Picasso worked in many medias including paint, sculpture, printing, and graphic design. He utilized a lot of geometric shapes and some works were very colorful and patterned, while other were quite monochromatic. I think those choices aided in the communication of his idea because the bright colors draw your eye to the painting initially, while the array of shapes force the viewer to really look at the painting and decipher it. In his monochromatic work, he focuses more on the shapes he presents and the lack of color allows the viewer to spend more time working out the bigger picture and the smaller details within the image.

I really enjoy Picasso’s work. I like that it is very different from older artists’ work in that it is not clean and clear as to what his is presenting.
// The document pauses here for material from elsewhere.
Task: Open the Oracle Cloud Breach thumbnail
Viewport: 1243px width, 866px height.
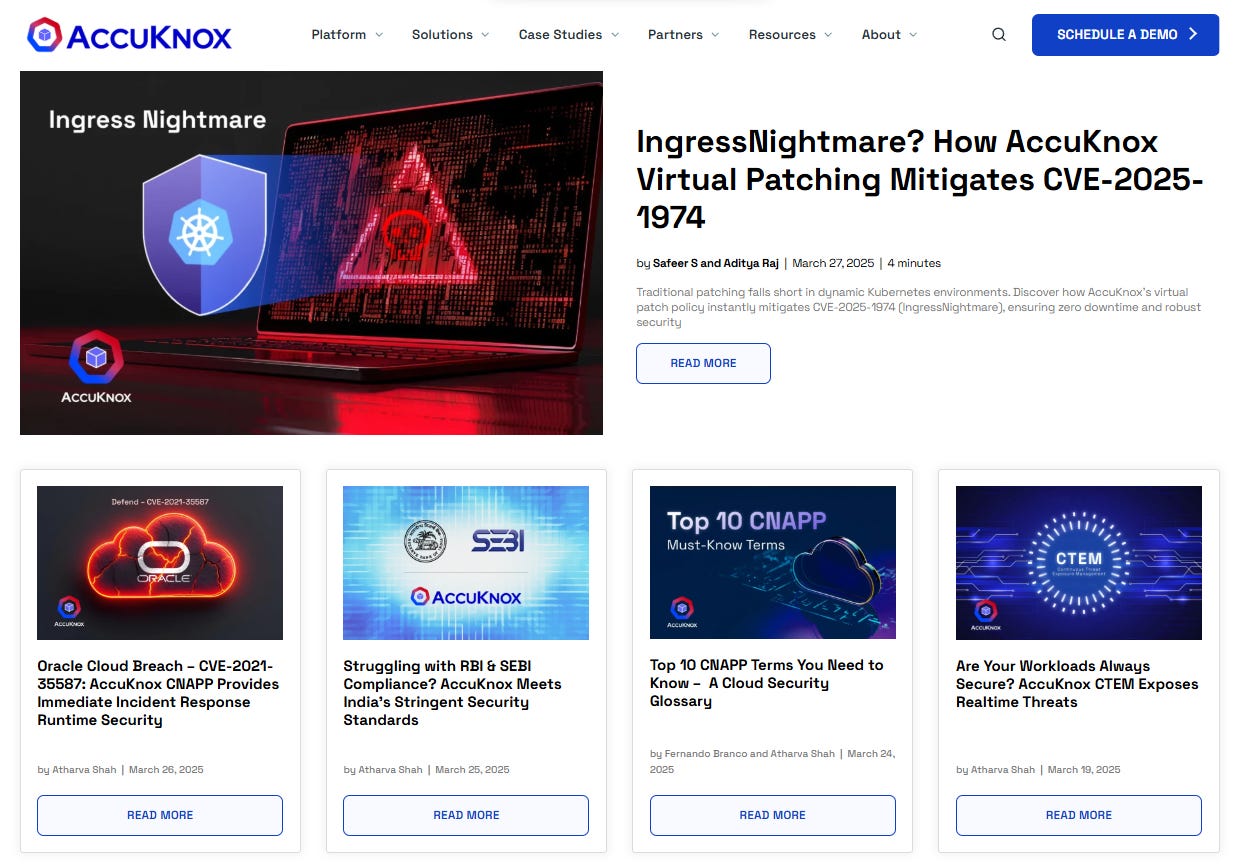Action: pyautogui.click(x=160, y=563)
You have to look at his work for a while in order to really see what he has painted and the longer you look the more images become clear from the geometric shapes in the work. His representation of faces is really intriguing to me because it is so childish, but he is able to communicate so much despite his seemingly uneducated, unskilled style and technique. I think he is still relevant today because it seems like a lot of artists today are trying to create something new that hasn’t been done before and that is exactly what Picasso did in his time. He work is about the world around us, but it does not look like the world around us. I think a lot of artists today are trying to make work that adjusts the world we live in, and I think Picasso’s work does that well because it changes how we see people and objects and makes us wonder how he would depict other things.